#### What is required
The required answer is every line of the data containing the word "will".
· · ·
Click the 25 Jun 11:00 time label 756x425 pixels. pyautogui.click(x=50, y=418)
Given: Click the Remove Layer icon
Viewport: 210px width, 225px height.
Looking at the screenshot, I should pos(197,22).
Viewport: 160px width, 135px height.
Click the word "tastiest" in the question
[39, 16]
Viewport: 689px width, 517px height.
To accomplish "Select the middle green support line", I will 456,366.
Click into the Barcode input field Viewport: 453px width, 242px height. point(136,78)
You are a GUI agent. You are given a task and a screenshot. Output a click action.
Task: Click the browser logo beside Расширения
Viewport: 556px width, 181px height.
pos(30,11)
· · ·
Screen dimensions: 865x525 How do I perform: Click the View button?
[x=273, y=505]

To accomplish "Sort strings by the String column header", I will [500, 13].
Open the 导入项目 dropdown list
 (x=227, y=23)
· · ·
#### Solution
To accomplish "Select the middle green support line", I will 456,366.
To accomplish "Sort strings by the String column header", I will [500, 13].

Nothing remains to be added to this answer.